I also encounter this issue. Finally I found my reason. It's caused by main process invoked a child process by popen in c/c++. But the main process crash/shutdown before invoking pclose. Then the port will treat the main process still live and still listen on it.

1
1

The problem can be caused if the dead process has started one or more child processes. If

BOOL WINAPI CreateProcess(
_In_opt_    LPCTSTR               lpApplicationName,
_Inout_opt_ LPTSTR                lpCommandLine,
_In_opt_    LPSECURITY_ATTRIBUTES lpProcessAttributes,
_In_opt_    LPSECURITY_ATTRIBUTES lpThreadAttributes,
_In_        BOOL                  bInheritHandles,
_In_        DWORD                 dwCreationFlags,
_In_opt_    LPVOID                lpEnvironment,
_In_opt_    LPCTSTR               lpCurrentDirectory,
_In_        LPSTARTUPINFO         lpStartupInfo,
_Out_       LPPROCESS_INFORMATION lpProcessInformation
);

was used to start a child process, it depends on the value of inherit handles, so with

bInheritHandles = false 

Windows will not block the port if the parent process is stopped and the client process is still running.

0

I don't suppose you have a firewall installed (or tried any Windows networking tweeks)?
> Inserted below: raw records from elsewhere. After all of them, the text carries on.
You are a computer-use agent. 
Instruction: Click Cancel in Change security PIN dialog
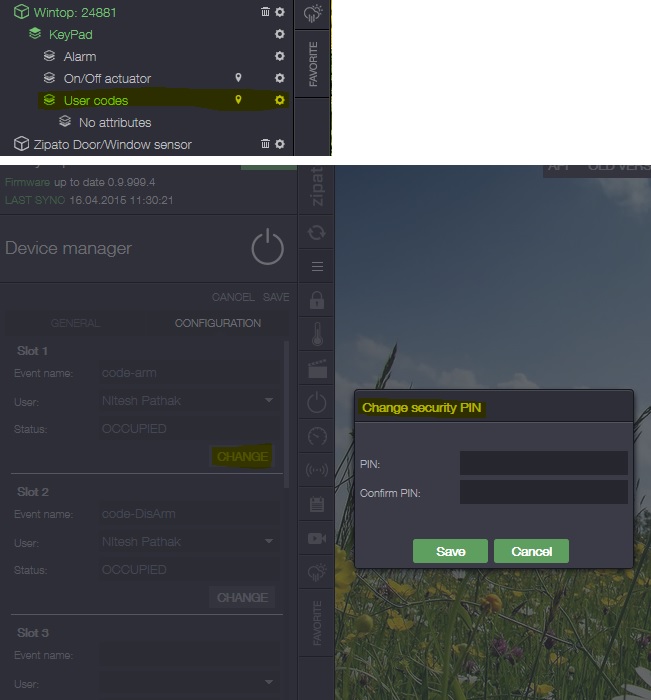531,551

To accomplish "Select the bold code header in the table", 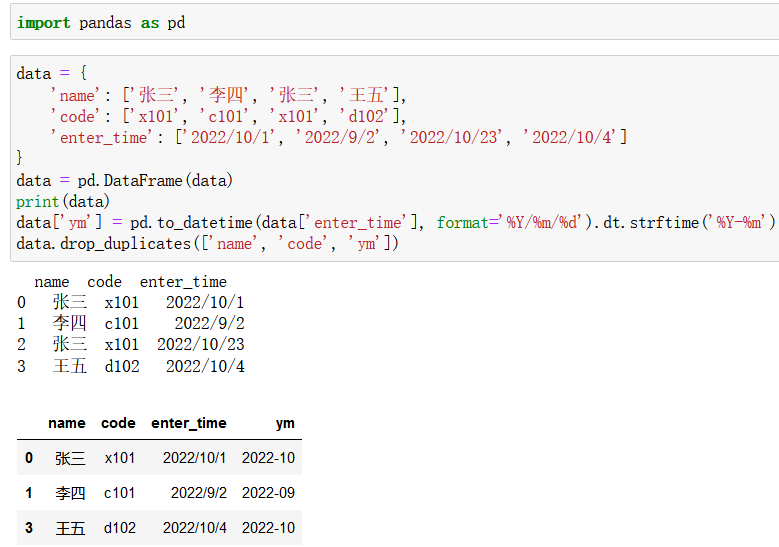I will pyautogui.click(x=118, y=423).

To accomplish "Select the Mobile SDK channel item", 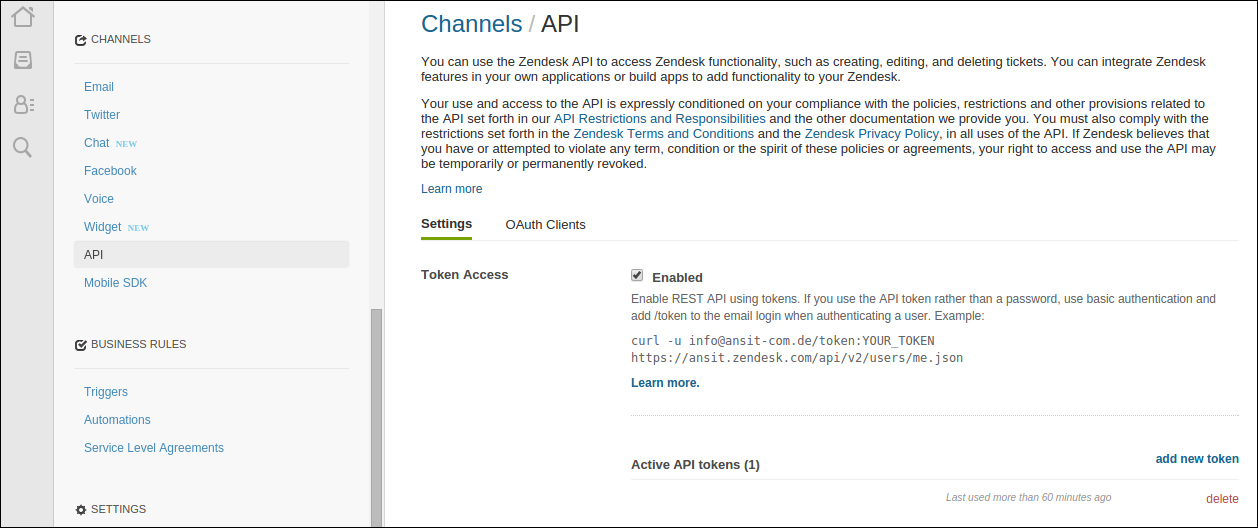I will [x=115, y=283].
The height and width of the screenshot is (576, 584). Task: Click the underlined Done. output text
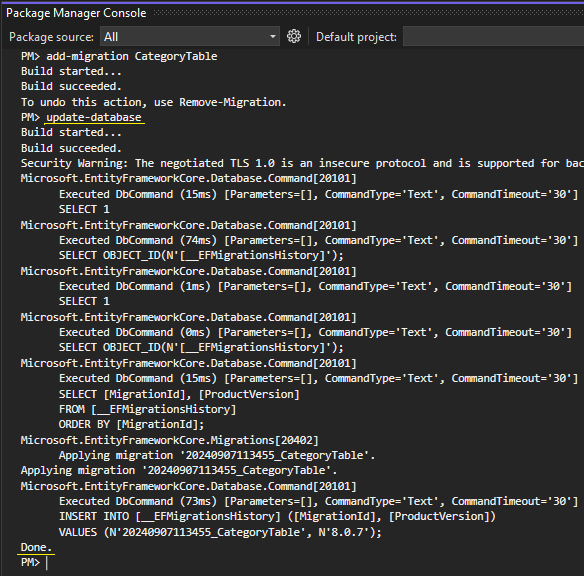(36, 547)
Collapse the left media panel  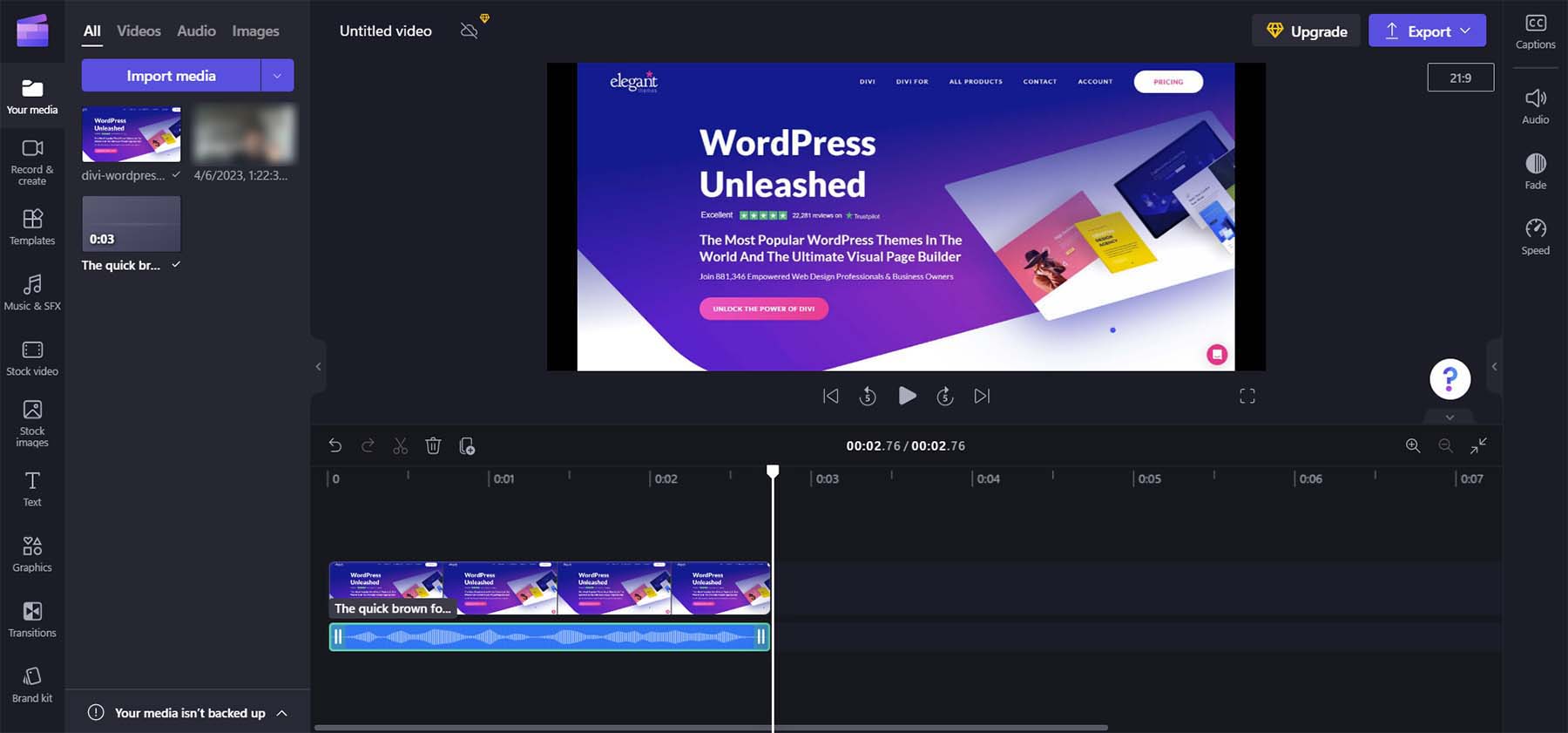coord(318,367)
Some firewalls exhibit this sort of behaviour and can keep ports open.

If you do have one, try disabling it and then launching your program and closing it and seeing what happens.

2
  • Not really an option unfortunately, as I don't have control of the firewall on my computer.
    – Srekel
    Dec 7, 2010 at 17:16
  • @Srekel - what firewall is it? As you are having problems, I would personally think it is that causing the problems. Dec 7, 2010 at 17:42
0

Since your process is listed as System, most likely you can kill it on a "System" command prompt. The System account has more privileges than a regular administrator.
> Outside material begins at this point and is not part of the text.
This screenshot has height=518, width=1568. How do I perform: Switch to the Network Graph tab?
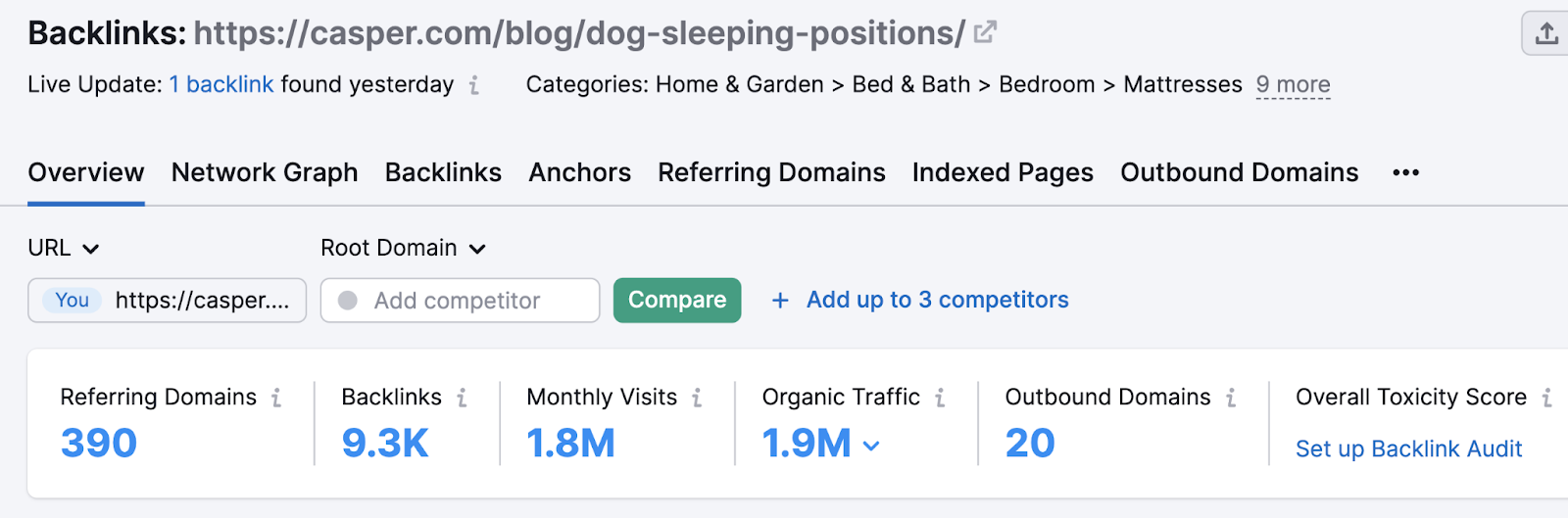point(265,173)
You can a get "System" cmd.exe by scheduling a task for cmd.exe (the scheduler runs as System):

at 15:23 /interactive "cmd.exe" 

Change that time for something in the near future. Make sure as well you're on the machine console (if you are on a regular terminal server session, you won't see the new cmd.exe. Make mstsc login to the console). I guess there other ways to do that, but this worked for me in the past.

0

I had the same problem with xdebug, it left port 9000 open.

I managed to close with cmd using "taskkill /pid xxxx".
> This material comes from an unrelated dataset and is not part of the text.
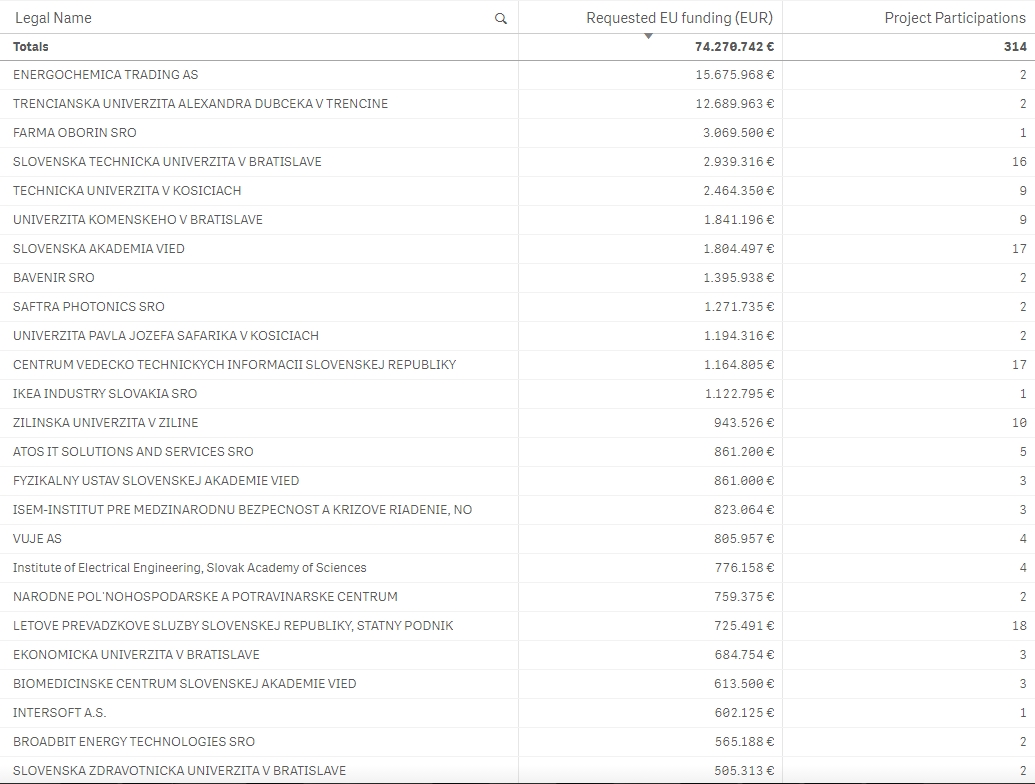Select SLOVENSKA TECHNICKA UNIVERZITA V BRATISLAVE
Viewport: 1035px width, 784px height.
coord(167,162)
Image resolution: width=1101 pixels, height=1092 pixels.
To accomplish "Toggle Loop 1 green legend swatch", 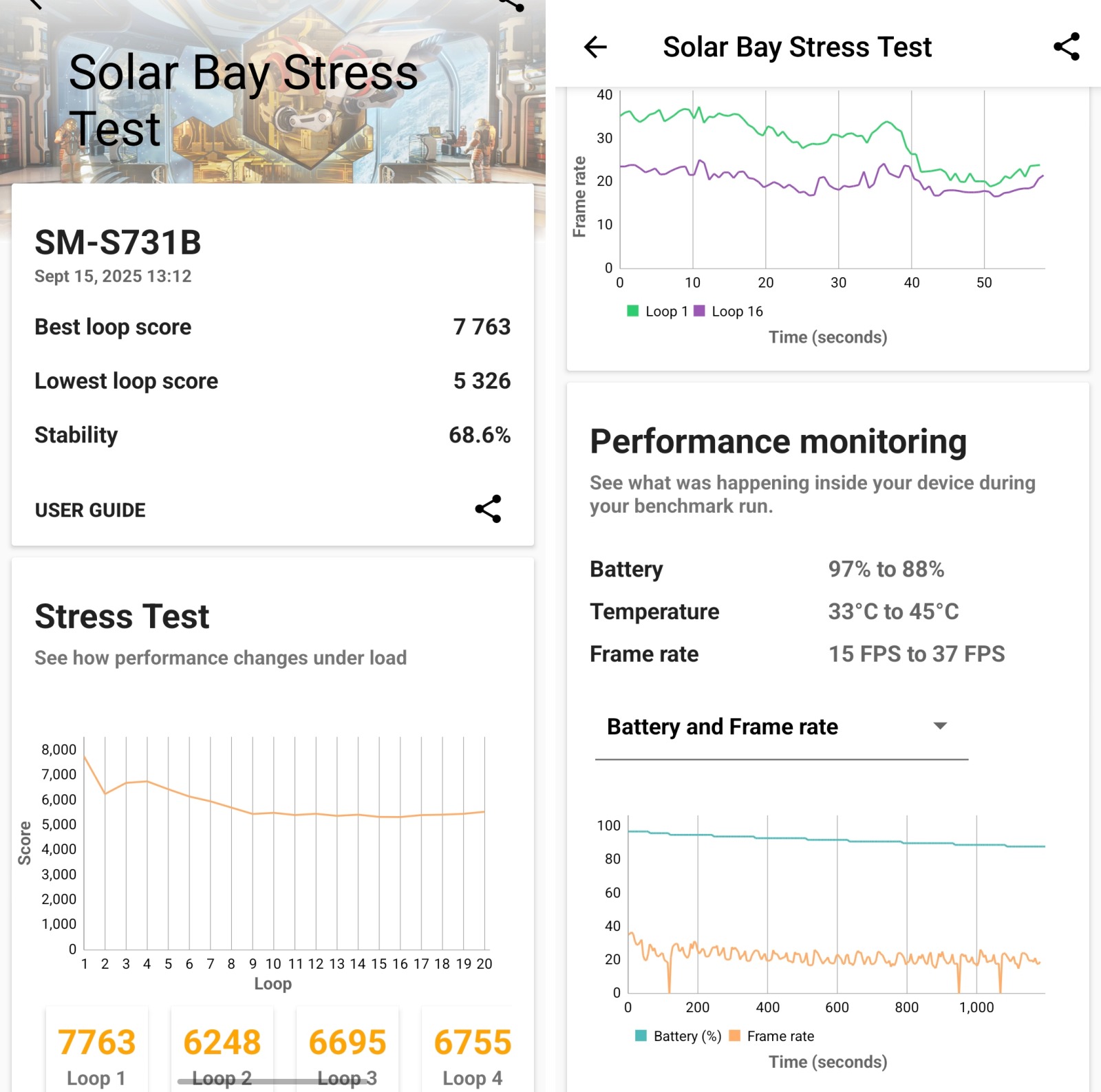I will [x=632, y=311].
The pid of the process using the port can be retrieved with "netstat -o".

My configuration was win 7 home premium.

0

I had this same problem. The process was being debugged while it crashed, and there was still a vsjitdebugger.exe process in a suspended state lingering around, which apparently referred to the process being debugged. Killing that vsjitdebugger.exe process solved the problem.

0

I had the same problem and fixed it by :

  • finding the PID with netstat -o
  • Kill it with process xp

Interesting to note that netstat can sometimes return a pid but not the corresponding executable name !

0

A Hybrid use of TCPView and Process Explorer worked for me ;) I first looked in to the process id which was using the port in TCPView. Isolated the process in Process Explorer and killed the process using Process Explorer.